3.4 The Program ``mallex''
By using mallex, you can make the allomorph rules process the entries of
a base form lexicon. A run time lexicon (with the ending ``.lex_c'')
will be built. Normally, mallex starts in batch mode. If you want
to run it interactively, you must give it the option ``-interactive'' or
``-i'' when starting (if you start it from Emacs with ``M-x
mallex'', this will be done automatically).
You can start mallex either with the name of a project file or with the
names of the needed grammar files:
mallex english.pro
or
mallex english.sym_c english.all_c english.lex
If you are not using a project file, you must give
-
the symbol file,
- the allomorph rule file, and
- the lexicon file (in batch mode).
If you have started mallex by using the option ``-interactive'' or
``-i, mallex runs interactively: it loads the symbol file and the
allomorph rule file. Then the prompt appears:
mallex (4.3) - Copyright (C) 1995-1999 Bjoern Beutel
This program comes with ABSOLUTELY NO WARRANTY.
This is free software which you may redistribute under certain conditions.
For details, refer to the GNU General Public License.
mallex>
You can now enter any mallex command. If you do not remember the command
names, you can use the command help to see an overview of the mallex commands.
If you want to quit mallex, enter the command quit.
If you've started mallex in batch mode, it creates the run time lexicon
file from the base form lexicon file. If the lexicons are very big or the
allomorph rules are very complex, this can take some minutes. After creation,
mallex quits.
You can use the following command line options when you start mallex:
- ``-interactive'' or ``-i'' runs mallex in interactive
mode.
- ``-readable'' or ``-r'' runs mallex in batch mode and
outputs the allomorph lexicon in readable form on the standard output stream.

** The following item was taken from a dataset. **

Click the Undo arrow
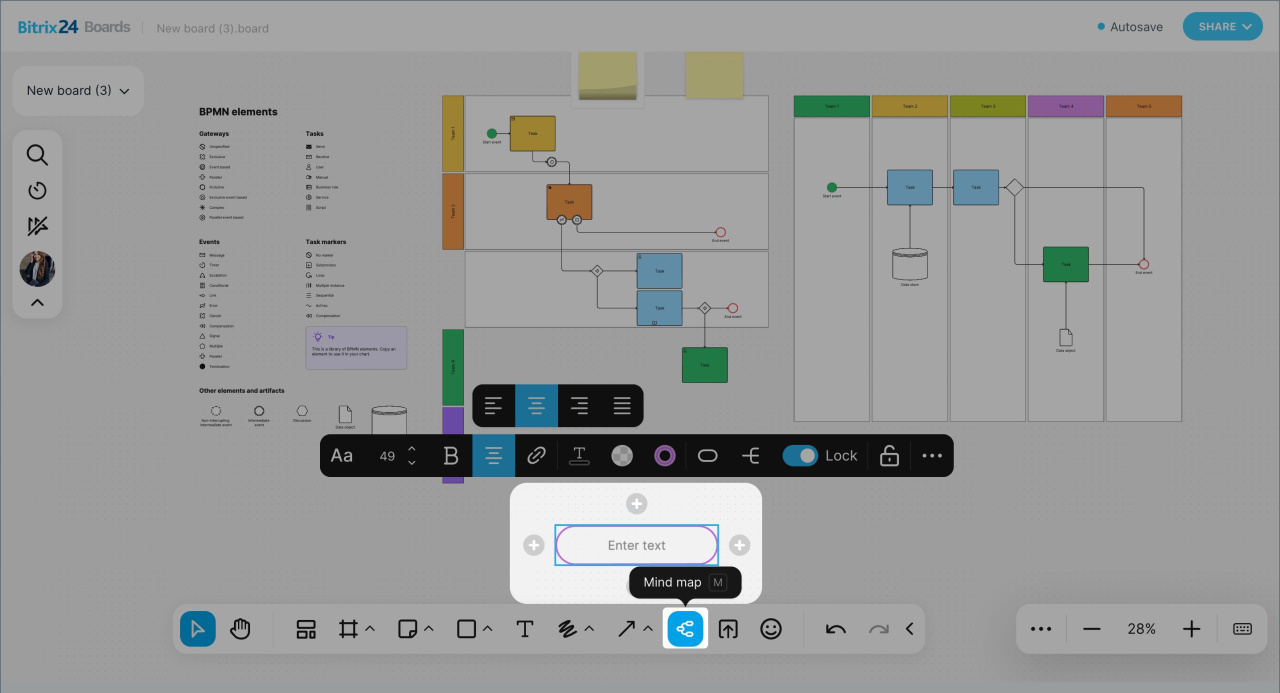This screenshot has height=693, width=1280. [x=836, y=629]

3.5 The Program ``malmake''
The program malmake reads a project file, it checks if all grammar files
needed do exist, and it translates all grammar files that have not yet been
translated or whose source files have changed since they have been translated.
malmake itself calls the programs malsym, mallex and malrul if needed. An example: assume you have written a morphology grammar
whose grammar files are bundled in a project file ``english.pro'':
sym: rules/english.sym
all: rules/english.all
lex: rules/english.lex lex/adjectives.lex
lex: lex/particles.lex lex/suffixes.lex lex/verbs.lex
lex: lex/nouns.lex lex/abbreviations.lex lex/numbers.lex
mor: rules/english.mor
mallex: set hidden +semantics +syntax
malaga: set hidden +semantics
When executing ``malmake dmm.pro'' for the first time, the symbol file,
the rule files and the lexicon file will be translated:
compiling "dmm.sym"
compiling "dmm.all"
compiling "dmm.mor"
compiling "dmm.lex"
project is up to date
The translation of a big lexicon can take a long time, since the allomorph
rules have to be executed for each lexicon entry.
3.6 The Program ``malrul''
The program malrul translates Malaga rule files, i.e. files that have
the endings ``.all'', ``.mor'' or ``.syn''. The compiled
file gets the name ``.all_c'', ``.mor_c'', or ``.syn_c''.
Give the following arguments if you are starting malrul:
-
the rule file that is to be translated, and
- the associated symbol file.
The order of the arguments is arbitrary. Here is an example:
malrul english.mor english.sym_c
3.7 The Program ``malsym''
malsym can translate Malaga symbol files, i.e. files having the
ending ``.sym'' or ``.esym''. The translated file gets the ending
``.sym_c'' or ``.esym_c''.
For example:
malsym english.sym
If you are translating an extended symbol file with the ending ``.esym'',
enter the name of the compiled symbol file as an additional argument:
malsym english.esym english.sym_c
This argument is needed since extended symbol files are extensions of ordinary
symbol files.